Freezing and quarantining his sperm for six months wouldn’t work, she said, because the cost was unaffordable and she was 42 at the time.

“The thought of paying four to five thousand additional dollars to freeze and quarantine Daniel’s sperm when he was right there, and especially since we’d had a baby with him … it just didn’t really make sense to us,” said Maya, 46, a project development coordinator at a fertility clinic.

To date, she estimates that she and her partner have spent $10,000 on fertility procedures not covered by insurance.

A similar complaint inspired a lawsuit that an Oakland woman brought against the FDA last summer. The woman, a lesbian who wants to conceive with a friend’s sperm without paying for medical services, is arguing that the rules are expensive, bureaucratic and unconstitutional.

The federal law provides for one exception. If the sperm donor is a recipient’s “sexually intimate partner,” in the FDA’s words, he will not have to undergo multiple tests for such diseases as HIV, hepatitis B and C, and syphilis.

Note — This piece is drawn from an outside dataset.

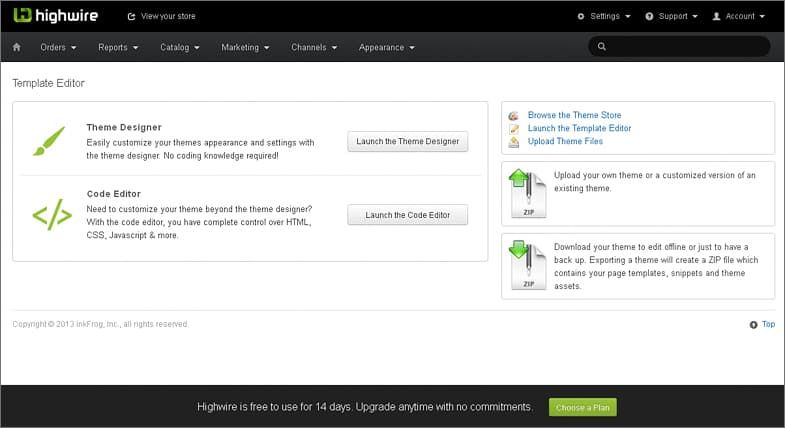The image size is (785, 428).
Task: Click the upload ZIP file icon
Action: [527, 193]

The agency does not define what it means by “sexually intimate partner,” but until now it has been used to apply to heterosexual couples in a relationship, according to Skinner’s legislation.

Broader definition

The new law broadens “sexually intimate partner” to include a donor whom the recipient knows and whose sperm she has already used to try to conceive at home. That means the Scott-Chungs’ donor will need to be tested just once to give fresh sperm, as long as Maya signs a waiver. He can be tested multiple times, but only upon her request.

The bill, AB 2356, encountered little organized opposition, except from the California Right to Life Committee, and sailed through the state Legislature in September.

The FDA declined to comment on the new law, citing a pending lawsuit.

The new law puts same-sex couples such as the Scott-Chungs “on the same playing field” as heterosexual couples by giving them equal access to fertility services, said Dr. Mitchell Rosen, director of UCSF’s Fertility Preservation Center.

It also subjects them to the same risks, he noted. Heterosexual couples can transmit diseases when they have sex. Similarly, if a sperm donor gets a disease after being tested, “it’s possible to contract a condition that the recipient would not know about,” Rosen said.

With the new law about to take effect, Maya said, she and her partner have renewed hope for growing their family.

“As someone who really believes in equal fertility access and thinks that everyone who wants to have children should have the ability to do that,” she said, “it’s a very significant moment.”